WHAT IS BEING ASKED:
Retype every line of the listing below with no changes at all.

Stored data
########

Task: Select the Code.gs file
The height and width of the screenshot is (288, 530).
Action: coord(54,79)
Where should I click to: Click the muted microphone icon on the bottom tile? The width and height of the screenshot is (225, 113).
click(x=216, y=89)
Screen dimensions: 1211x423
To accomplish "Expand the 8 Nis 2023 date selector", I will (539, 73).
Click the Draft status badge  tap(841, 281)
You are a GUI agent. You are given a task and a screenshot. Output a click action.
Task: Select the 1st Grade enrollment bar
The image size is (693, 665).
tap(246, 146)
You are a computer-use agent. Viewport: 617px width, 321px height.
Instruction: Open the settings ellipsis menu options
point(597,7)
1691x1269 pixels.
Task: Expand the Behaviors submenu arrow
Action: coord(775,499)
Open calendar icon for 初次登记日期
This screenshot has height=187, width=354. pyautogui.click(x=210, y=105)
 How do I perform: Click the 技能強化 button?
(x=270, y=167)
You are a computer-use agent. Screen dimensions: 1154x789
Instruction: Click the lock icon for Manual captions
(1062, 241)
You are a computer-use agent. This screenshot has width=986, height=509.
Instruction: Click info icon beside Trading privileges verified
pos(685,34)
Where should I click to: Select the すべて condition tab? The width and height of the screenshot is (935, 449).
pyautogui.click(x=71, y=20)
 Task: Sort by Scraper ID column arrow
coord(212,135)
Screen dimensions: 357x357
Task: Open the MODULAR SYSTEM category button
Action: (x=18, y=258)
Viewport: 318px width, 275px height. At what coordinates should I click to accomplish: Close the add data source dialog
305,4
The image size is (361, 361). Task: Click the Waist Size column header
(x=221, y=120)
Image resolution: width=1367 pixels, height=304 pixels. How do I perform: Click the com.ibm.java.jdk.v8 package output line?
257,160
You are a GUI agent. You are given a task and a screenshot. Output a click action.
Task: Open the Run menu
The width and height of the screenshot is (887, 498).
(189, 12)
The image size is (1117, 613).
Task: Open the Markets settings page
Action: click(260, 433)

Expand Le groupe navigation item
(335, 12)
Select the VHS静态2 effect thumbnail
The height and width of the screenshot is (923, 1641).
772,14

########

RESULT OF THIS TASK:
Task: Select the Code.gs file
The height and width of the screenshot is (288, 530).
Action: coord(54,79)
Where should I click to: Click the muted microphone icon on the bottom tile? The width and height of the screenshot is (225, 113).
click(x=216, y=89)
Screen dimensions: 1211x423
To accomplish "Expand the 8 Nis 2023 date selector", I will (539, 73).
Click the Draft status badge  tap(841, 281)
You are a GUI agent. You are given a task and a screenshot. Output a click action.
Task: Select the 1st Grade enrollment bar
The image size is (693, 665).
tap(246, 146)
You are a computer-use agent. Viewport: 617px width, 321px height.
Instruction: Open the settings ellipsis menu options
point(597,7)
1691x1269 pixels.
Task: Expand the Behaviors submenu arrow
Action: coord(775,499)
Open calendar icon for 初次登记日期
This screenshot has height=187, width=354. pyautogui.click(x=210, y=105)
 How do I perform: Click the 技能強化 button?
(x=270, y=167)
You are a computer-use agent. Screen dimensions: 1154x789
Instruction: Click the lock icon for Manual captions
(1062, 241)
You are a computer-use agent. This screenshot has width=986, height=509.
Instruction: Click info icon beside Trading privileges verified
pos(685,34)
Where should I click to: Select the すべて condition tab? The width and height of the screenshot is (935, 449).
pyautogui.click(x=71, y=20)
 Task: Sort by Scraper ID column arrow
coord(212,135)
Screen dimensions: 357x357
Task: Open the MODULAR SYSTEM category button
Action: (x=18, y=258)
Viewport: 318px width, 275px height. At what coordinates should I click to accomplish: Close the add data source dialog
305,4
The image size is (361, 361). Task: Click the Waist Size column header
(x=221, y=120)
Image resolution: width=1367 pixels, height=304 pixels. How do I perform: Click the com.ibm.java.jdk.v8 package output line?
257,160
You are a GUI agent. You are given a task and a screenshot. Output a click action.
Task: Open the Run menu
The width and height of the screenshot is (887, 498).
(189, 12)
The image size is (1117, 613).
Task: Open the Markets settings page
Action: click(260, 433)

Expand Le groupe navigation item
(335, 12)
Select the VHS静态2 effect thumbnail
The height and width of the screenshot is (923, 1641).
772,14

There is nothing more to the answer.